Allerdings: Obama ist mit seiner Kritik an den Europäern in guter Gesellschaft. Auch IWF-Chefin Christine Lagarde mahnt seit Wochen "schnelle und kühne Aktionen" an. Weltbank-Chef Robert Zoellick kritisiert, es sei "nicht verantwortungsvoll, einer Währungsunion Treue zu schwören, ohne eine Haushaltsunion ins Visier zu nehmen". Im Grunde formuliert Obama, was Experten und viele Europäer denken.
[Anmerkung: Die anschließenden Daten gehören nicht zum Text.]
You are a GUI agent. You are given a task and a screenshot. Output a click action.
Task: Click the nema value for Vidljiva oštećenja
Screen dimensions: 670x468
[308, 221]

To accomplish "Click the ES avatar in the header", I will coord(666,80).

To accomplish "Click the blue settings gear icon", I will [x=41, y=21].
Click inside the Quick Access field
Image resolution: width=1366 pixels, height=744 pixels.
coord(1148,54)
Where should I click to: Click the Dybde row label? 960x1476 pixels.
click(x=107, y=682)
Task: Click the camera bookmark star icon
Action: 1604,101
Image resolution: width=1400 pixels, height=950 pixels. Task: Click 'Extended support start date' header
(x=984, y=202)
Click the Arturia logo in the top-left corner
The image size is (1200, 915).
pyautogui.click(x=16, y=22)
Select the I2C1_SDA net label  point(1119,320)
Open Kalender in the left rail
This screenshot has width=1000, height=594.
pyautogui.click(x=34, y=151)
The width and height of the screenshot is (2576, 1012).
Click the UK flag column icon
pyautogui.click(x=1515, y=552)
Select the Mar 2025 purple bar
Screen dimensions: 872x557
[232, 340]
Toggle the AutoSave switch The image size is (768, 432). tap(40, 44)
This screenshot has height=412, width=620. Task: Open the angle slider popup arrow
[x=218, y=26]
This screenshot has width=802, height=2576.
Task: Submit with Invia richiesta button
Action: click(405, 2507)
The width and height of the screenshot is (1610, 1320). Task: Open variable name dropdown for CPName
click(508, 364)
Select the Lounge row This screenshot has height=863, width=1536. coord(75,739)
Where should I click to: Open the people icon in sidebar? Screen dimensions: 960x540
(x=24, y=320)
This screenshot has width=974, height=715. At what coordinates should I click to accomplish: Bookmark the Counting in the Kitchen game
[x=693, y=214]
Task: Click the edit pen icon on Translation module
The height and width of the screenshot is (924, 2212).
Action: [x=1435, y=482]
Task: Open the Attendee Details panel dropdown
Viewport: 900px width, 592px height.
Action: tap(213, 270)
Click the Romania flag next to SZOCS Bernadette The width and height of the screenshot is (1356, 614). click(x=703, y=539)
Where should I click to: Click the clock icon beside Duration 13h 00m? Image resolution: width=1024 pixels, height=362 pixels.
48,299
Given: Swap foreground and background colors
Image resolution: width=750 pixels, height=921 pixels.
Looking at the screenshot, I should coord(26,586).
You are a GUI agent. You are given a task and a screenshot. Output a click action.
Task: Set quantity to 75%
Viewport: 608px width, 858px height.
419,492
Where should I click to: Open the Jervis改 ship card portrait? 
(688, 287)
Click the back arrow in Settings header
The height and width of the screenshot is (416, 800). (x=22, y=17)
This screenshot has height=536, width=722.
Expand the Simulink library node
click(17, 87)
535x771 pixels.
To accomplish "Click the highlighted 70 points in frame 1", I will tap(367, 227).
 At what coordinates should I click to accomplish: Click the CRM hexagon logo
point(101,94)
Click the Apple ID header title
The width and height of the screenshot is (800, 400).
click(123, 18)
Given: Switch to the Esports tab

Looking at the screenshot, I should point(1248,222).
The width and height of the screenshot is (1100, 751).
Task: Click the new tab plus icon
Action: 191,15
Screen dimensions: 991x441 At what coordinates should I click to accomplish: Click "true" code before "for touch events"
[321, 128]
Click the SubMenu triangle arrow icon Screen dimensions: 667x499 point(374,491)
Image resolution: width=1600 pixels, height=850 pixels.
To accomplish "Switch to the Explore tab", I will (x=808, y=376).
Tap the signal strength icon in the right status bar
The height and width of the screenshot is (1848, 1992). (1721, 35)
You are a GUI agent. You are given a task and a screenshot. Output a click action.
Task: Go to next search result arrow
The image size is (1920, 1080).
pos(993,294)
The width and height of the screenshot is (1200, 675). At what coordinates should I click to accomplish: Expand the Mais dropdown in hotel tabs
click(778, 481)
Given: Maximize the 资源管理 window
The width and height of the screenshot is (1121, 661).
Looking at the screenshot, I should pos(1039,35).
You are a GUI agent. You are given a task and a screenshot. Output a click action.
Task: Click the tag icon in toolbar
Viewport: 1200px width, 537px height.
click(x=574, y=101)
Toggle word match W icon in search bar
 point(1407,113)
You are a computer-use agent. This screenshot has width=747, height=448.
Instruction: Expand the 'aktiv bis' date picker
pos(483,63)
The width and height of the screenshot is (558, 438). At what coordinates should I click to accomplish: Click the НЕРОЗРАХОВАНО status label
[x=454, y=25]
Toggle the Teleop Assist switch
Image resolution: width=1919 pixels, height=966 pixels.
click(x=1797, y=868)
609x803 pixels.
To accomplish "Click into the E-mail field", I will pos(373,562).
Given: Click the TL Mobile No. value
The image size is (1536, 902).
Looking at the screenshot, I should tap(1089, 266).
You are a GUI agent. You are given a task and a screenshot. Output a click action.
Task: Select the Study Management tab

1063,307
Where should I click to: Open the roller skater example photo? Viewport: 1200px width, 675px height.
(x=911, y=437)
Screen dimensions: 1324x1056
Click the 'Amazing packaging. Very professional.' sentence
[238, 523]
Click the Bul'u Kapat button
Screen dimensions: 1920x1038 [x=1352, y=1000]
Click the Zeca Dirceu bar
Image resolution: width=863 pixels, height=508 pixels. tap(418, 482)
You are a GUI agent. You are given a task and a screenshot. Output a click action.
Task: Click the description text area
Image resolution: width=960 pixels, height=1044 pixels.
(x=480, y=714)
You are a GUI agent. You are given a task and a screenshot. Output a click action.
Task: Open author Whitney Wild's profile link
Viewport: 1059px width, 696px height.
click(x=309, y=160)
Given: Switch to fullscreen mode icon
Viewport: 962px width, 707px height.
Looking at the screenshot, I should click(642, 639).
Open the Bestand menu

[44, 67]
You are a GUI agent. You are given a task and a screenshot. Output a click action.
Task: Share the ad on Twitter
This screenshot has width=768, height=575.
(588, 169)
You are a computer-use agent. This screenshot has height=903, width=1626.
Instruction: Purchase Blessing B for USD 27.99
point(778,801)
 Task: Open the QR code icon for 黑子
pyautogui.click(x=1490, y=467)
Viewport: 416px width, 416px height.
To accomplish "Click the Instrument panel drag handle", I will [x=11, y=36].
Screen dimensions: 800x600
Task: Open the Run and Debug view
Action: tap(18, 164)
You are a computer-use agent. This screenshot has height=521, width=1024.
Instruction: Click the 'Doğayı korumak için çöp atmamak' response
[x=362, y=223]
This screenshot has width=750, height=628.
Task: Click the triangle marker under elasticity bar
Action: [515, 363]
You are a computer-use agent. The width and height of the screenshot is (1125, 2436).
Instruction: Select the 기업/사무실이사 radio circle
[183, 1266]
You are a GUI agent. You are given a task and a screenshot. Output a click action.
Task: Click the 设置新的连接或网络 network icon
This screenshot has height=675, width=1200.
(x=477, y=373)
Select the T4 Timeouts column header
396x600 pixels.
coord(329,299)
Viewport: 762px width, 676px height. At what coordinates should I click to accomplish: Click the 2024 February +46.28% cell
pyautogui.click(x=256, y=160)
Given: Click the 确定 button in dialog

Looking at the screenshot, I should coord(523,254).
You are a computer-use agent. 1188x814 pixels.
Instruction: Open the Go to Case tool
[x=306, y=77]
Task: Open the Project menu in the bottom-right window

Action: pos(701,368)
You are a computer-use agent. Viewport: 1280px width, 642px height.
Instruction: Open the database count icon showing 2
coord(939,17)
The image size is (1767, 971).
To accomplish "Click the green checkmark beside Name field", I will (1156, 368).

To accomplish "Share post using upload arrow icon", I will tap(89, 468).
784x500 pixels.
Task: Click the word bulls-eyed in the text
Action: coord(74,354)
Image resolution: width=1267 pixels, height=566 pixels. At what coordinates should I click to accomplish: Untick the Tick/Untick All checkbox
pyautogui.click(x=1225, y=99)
Die Krux: Die "Doppelkrise" in Europa und den USA macht das Vorgehen doppelt schwierig. Bei früheren Krisen waren es stets die USA, die ihre Wirtschaft rasch wieder in Gang brachten und den Rest der Welt mitzogen. Doch das funktioniert nicht mehr. Heute stehen beide Seiten des Atlantiks vor Herkulesaufgaben: Die Europäer stehen der Gefahr einer Staatspleite Griechenlands gegenüber, müssen selbst ein Abrutschen Italiens oder Spaniens befürchten. Die Amerikaner müssen ein Rezept zum Abbau ihrer Mega-Schulden in Höhe von über zehn Billionen Euro finden. Auf welcher Seite des Ozeans die Krise gefährlicher und schwieriger zu lösen ist, erscheint da eher als akademische Frage - mit gegenseitigen Schuldzuweisungen von eigenen Problemen abzulenken, ist dagegen verführerisch.
Meinung
Der Blinde und der Lahme
Von SZ-KorrespondentThomas Spang
Der griechische Dramatiker Euripides beobachtete treffend, dass wir als Ratgeber alle weise, aber blind gegenüber eigenen Fehlern sind. US-Präsident Obama liefert dafür mit seiner Kritik an den Europäern ein Paradebeispiel. In der Sache hat er gewiss Recht. Besteht doch nicht nur in den USA der Eindruck, die politischen Eliten der EU hechelten den Ereignissen immer hinterher. Nur ist Obama der falsche Botschafter dieser Kritik. Steht der Präsident doch selbst an der Spitze einer politischen Ordnung, die schon seit einiger Zeit nicht mehr funktional ist. Wie bedrohlich die Polarisierung in den USA inzwischen ist, musste die Welt im Sommer erkennen, als unverantwortliche Scharfmacher bereit schienen, die Supermacht bankrott gehen zu lassen. Aus unterschiedlichen Gründen leiden Europäer und Amerikaner unter der Handlungsunfähigkeit ihrer Eliten. In dieser Situation kann es Sinn machen, aufeinander zu hören. Wenn der Blinde den Lahmen trägt, kommen schließlich beide voran.